His gaze sharpens. “It’s a bird. You like birds. Accept the gift.”

I don’t like birds, actually. At least not any more or less than other animals. If I were strapped to a table and tortured, I’d still be hard-pressed to explain why I’ve been wearing a necklace with a hummingbird pendant for the last ten years and have only taken it off to clean it.

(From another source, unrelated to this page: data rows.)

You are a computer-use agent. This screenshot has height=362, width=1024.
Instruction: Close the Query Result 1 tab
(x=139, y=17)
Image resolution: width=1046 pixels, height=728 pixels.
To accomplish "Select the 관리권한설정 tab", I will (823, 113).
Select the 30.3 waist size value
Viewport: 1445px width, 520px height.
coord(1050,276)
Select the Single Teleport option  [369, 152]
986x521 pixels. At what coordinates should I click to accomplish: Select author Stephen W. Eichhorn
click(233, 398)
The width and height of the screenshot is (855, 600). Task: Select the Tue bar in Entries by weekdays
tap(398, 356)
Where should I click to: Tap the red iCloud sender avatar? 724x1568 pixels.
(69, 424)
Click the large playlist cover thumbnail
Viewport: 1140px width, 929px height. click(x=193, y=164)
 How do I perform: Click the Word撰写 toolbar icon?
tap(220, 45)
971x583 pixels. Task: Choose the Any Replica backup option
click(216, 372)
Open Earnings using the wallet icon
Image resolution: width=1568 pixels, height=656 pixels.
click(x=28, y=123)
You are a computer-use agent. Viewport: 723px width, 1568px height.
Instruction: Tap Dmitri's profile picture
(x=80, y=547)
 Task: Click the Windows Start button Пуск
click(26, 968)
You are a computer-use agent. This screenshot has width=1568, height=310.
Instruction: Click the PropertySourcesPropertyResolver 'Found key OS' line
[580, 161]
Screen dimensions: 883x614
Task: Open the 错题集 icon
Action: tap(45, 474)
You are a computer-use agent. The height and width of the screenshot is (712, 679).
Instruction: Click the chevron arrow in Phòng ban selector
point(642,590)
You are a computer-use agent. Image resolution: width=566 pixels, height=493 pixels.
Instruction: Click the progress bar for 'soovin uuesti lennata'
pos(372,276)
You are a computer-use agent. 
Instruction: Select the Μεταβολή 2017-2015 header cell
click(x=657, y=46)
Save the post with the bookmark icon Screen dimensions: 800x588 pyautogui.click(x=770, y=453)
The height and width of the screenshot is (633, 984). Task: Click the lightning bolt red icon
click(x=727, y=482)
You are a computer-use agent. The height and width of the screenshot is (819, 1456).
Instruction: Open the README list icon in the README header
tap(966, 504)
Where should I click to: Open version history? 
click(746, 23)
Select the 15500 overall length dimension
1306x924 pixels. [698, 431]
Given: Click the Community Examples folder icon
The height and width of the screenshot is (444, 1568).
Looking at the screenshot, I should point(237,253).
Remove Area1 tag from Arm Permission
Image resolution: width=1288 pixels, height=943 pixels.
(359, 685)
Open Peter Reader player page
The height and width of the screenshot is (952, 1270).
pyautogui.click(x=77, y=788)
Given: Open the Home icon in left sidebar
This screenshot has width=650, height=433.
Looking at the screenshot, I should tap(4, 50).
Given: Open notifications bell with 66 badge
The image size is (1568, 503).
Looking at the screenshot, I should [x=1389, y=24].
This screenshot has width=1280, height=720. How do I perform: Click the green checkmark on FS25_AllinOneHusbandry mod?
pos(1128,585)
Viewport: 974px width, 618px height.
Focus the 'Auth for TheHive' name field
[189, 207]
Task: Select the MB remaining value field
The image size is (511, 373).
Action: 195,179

Is it because of him? No doubt. But it’s just as much true that it’s not about him at all. It’s about me. My metamorphosis. My growth. My pain and the claws I grew to protect myself from more.

It makes no sense.

It means everything to me .

Swallowing the absurd urge to laugh until I cry, I reach out. My fingertips graze his palm as they close around the small figurine. The wood is warm from his hands, the shape a little lumpy and rough.

It’s perfect.

“Thank you.” I make myself set it down on the worktable, then stand. “And thank you for your candor tonight. I feel really good about where we are with your therapy. How are you feeling?”

My voice still isn’t quite right, but there’s nothing to be done about it. I’m in free fall. I need him to be gone before I hit the surface.

Kieran’s gives me another thoughtful look—the one I’m beginning to fear more than any other. To my relief, he finally answers, “I feel good, too.”

I force a smile. “Great. I’ll walk you out.”